量子とAIが描く「予測」と「最適化」の新領域
寺部:社会シミュレーションとは、具体的にどのような取り組みなのでしょうか。
森:博報堂DYグループが提供する「バーチャル生活者」を例に説明するのがわかりやすいと思います。これは、博報堂が30年以上にわたり蓄積してきた生活者調査を基盤とするソリューションで、アンケートやインタビューに加え、協力家庭の冷蔵庫の定点観測など、多層的かつ膨大なデータが蓄積されています。
このデータを基に、生成AIで数千種類の生活者像を再構成することで、多様な「バーチャル生活者」に対してインタビューが可能になります。ある企画への興味関心があるかを問いかければ、裏付けのある応答が返ってくる。脱毛症や更年期障害といったデリケートなテーマについても自然に応じられる点が評価され、活用が広がっています。
このようなAIペルソナ型ソリューションは世界的に増加しており、今年はこれを都市デザインなどの社会シミュレーションへ拡張する動きが一気に進みました。当グループの読売広告社でも「10年後の都市で生活者は何を感じるか」「設計変更で人流はどう変わるか」といった議論が日常的に生まれています。
また、都市単位の経済活動を長期で再現したいというニーズも急増しています。しかし、こうした複雑系を精緻に扱うには膨大な計算量が必要で、従来のコンピューティングでは限界があります。ここで量子コンピュータが決定的な役割を果たします。

寺部:ここまで未来を見通すような世界が、実現しつつあるのは驚きです。
森:そうですね。ただし、シミュレーションはエビデンスに基づいてはいても、あくまで予測にすぎません。

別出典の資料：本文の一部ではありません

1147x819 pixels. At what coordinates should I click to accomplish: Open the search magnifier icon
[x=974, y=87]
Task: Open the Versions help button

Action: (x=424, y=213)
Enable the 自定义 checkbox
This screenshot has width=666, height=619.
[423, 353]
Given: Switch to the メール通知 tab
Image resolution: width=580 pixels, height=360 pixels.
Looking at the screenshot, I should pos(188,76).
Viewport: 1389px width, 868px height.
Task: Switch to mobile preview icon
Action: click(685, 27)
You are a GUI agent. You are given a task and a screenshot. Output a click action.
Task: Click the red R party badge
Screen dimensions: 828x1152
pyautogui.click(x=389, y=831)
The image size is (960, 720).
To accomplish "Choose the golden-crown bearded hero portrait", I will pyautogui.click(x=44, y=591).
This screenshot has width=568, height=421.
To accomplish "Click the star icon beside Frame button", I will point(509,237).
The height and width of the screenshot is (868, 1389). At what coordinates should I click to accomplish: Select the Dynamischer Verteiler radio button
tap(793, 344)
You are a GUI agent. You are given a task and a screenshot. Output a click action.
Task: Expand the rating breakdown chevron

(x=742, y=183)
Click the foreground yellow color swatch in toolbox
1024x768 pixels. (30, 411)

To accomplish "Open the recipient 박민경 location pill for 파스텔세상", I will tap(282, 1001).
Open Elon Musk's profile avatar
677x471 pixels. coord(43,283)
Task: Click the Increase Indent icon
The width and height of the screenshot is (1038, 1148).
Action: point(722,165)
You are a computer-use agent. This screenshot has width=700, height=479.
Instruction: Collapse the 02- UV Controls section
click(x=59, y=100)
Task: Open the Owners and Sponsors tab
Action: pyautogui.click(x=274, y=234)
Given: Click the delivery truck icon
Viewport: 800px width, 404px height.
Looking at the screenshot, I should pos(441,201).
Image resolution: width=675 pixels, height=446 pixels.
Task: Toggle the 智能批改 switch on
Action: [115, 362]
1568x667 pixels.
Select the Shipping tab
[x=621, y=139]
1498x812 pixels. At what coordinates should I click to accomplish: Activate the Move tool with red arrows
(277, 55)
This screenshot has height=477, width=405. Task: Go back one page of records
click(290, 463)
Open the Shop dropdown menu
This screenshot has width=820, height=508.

真の価値は正確さそのものではなく、「想定外の盲点」をあぶり出し、計画や戦略を見直すための材料とする点にあります。仮説と異なる結果が出たとき、その理由をたどることで、生活者ペルソナの価値観や行動構造が浮かび上がり、見落としていた前提が明確になります。
シミュレーションの結果を鵜呑みにすれば、人間の思考はAIの出力と同質になってしまいます。量子によって精度が高まったとしても、本質は人間がそこから何を学び、組織やプランをしなやかに更新できるかにあります。